Le Premier ministre britannique Tony Blair a admis mercredi que les allégations de sévices infligés à des prisonniers irakiens par des soldats américains et britanniques ont causé des dommages immenses.
Confronté à des accusations selon lesquelles l'un des ministres de son gouvernement aurait trompé le parlement au sujet des abus de prisonniers irakiens par des soldats britanniques, M. Blair a indiqué aux députés qu'il admettait que "les évènements des derniers jours ont causé des dommages immenses" et que "tout sévice infligé par des forces de la coalition est complètement inacceptable".
Toutefois, lors de son allocution devant la Chambre des Communes, chambre basse du parlement, M. Blair a rejeté les allégations selon lesquelles ses ministres auraient dissimulé des informations sur les mauvais traitements de prisonniers par des troupes britanniques en Irak.

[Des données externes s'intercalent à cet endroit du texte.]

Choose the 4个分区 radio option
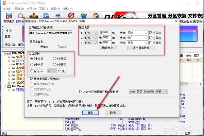Viewport: 204px width, 136px height. click(55, 58)
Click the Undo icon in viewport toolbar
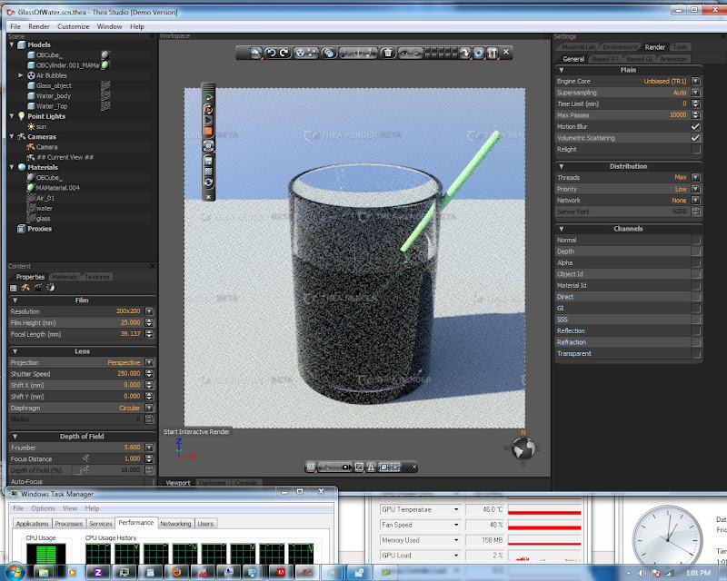This screenshot has width=727, height=581. (270, 54)
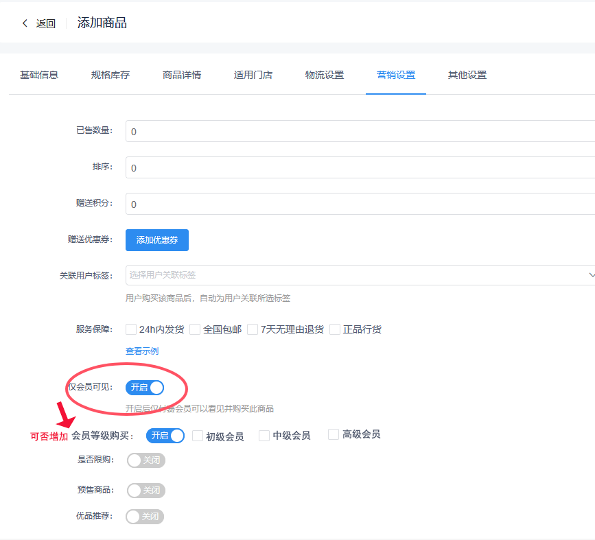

"Il n'y a aucune preuve que ce soit de sévices systématiques, ni de refus d'intervenir de ministres ou de qui que ce soit face à des allégations de sévices", a indiqué M. Blair, soulignant qu'il n'avait vu le rapport que lundi, mais sans pouvoir expliquer pourquoi ce rapport n'était pas parvenu plus tôt aux ministres.
Le Comité international de la Croix-Rouge a rapporté avoir remis aux officiels britanniques des rapports détaillant les mauvais traitements de captifs irakiens par des soldats américains et britanniques dès février.
Les commentaires de M. Blair ont suscité des critiques du chef du parti conservateur (d'opposition), Michael Howard, qui a demandé "comment le peuple de ce pays pourrait-il avoir confiance dans ce Premier ministre et dans ce gouvernement".